L’agriculture face aux politiques alimentaires : une analyse comparée dans trois régions françaises
L’émergence du nouveau problème public de l’alimentation dresse les contours d’une controverse des politiques agricoles. En effet, pour « manger mieux » il faudrait d’abord « produire mieux », c’est-à-dire transformer le modèle agricole sur lequel s’adosse notre système alimentaire industriel.

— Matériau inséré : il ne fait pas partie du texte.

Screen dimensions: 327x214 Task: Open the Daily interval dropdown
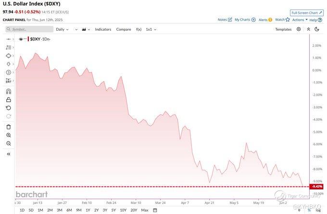(x=62, y=29)
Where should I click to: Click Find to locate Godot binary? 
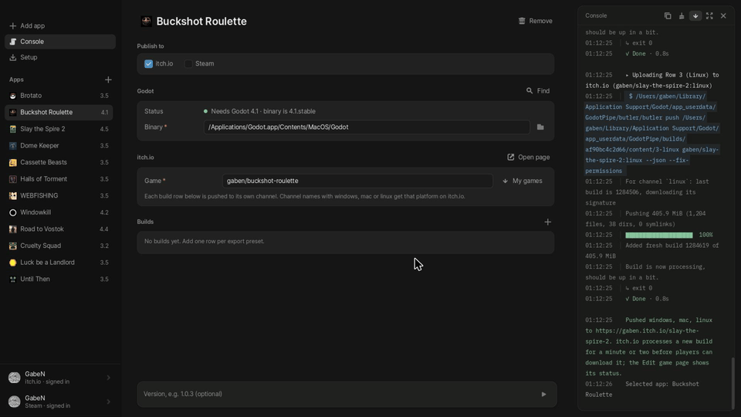coord(538,91)
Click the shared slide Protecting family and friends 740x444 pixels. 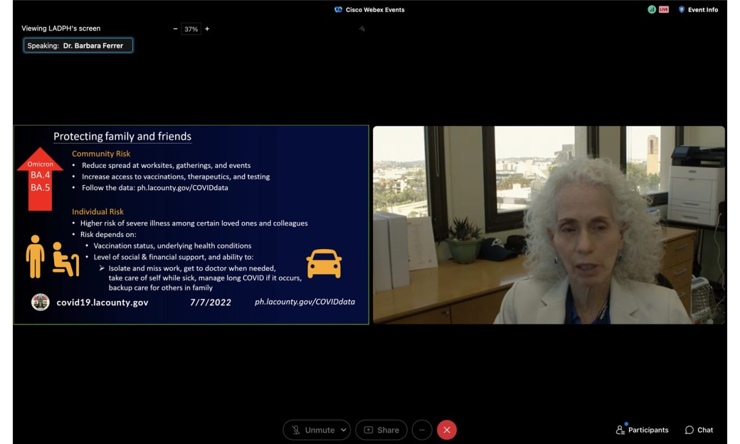point(191,225)
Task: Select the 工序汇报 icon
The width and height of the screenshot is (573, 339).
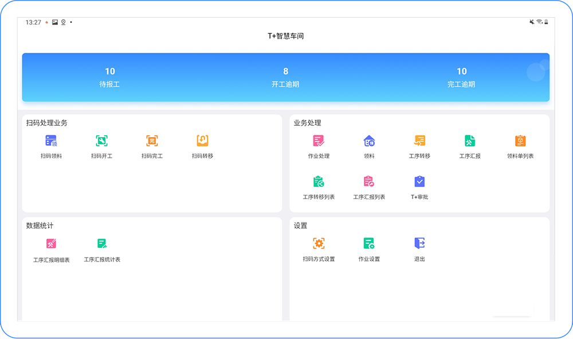Action: click(x=470, y=141)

Cette thèse analyse la traduction, le cheminement et la portée de cette controverse à l’échelle des gouvernements infranationaux : les volets agricoles des politiques alimentaires territoriales renouvellent-ils la régulation publique locale du secteur agricole ?

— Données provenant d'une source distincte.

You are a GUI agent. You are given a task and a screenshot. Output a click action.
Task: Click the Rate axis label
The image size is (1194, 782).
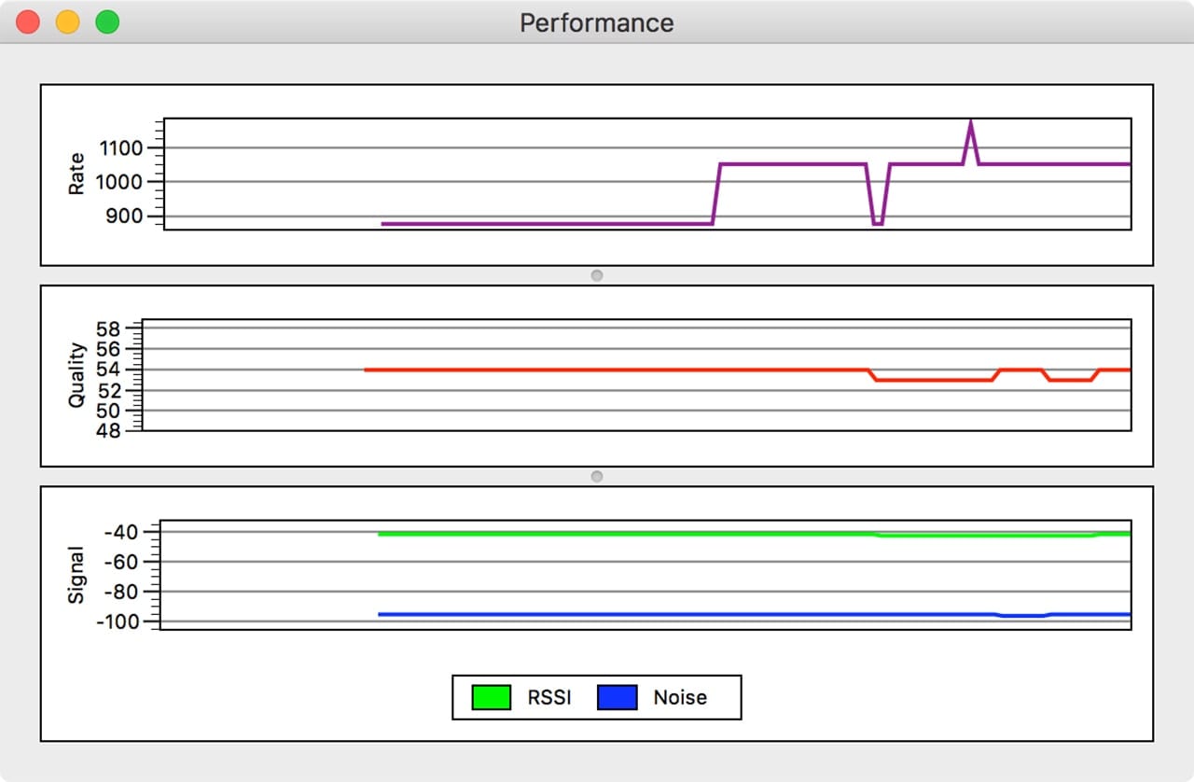pyautogui.click(x=76, y=174)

Cette thèse mène une analyse comparée de neuf politiques alimentaires locales dans les régions Bretagne, Grand Est et Occitanie.
À l’échelle des gouvernements urbains, l’accession au pouvoir d’outsiders politiques de l’alimentation est porteuse de propositions alternatives pour le développement agricole local, mais les compétences et les rapports de force internes des administrations urbaines freinent cependant considérablement la mise en oeuvre opérationnelle et la portée de leur programme politique. À l’échelle régionale, les politiques alimentaires de promotion des produits locaux constituent un soutien classique du secteur agroalimentaire, sans transformation du modèle agricole promu sur les territoires. Ces politiques sont largement investies par les élites agricoles locales dont l’action oscille entre neutralisation ou accompagnement des controverses alimentaires. Nous montrons aussi que les politiques alimentaires territoriales s’inscrivent dans des stratégies de communication (marketing territorial ou marketing politique) et constituent de nouvelles ressources symboliques permettant aux autorités publiques et aux élites agricoles locales de réaffirmer leur pouvoir.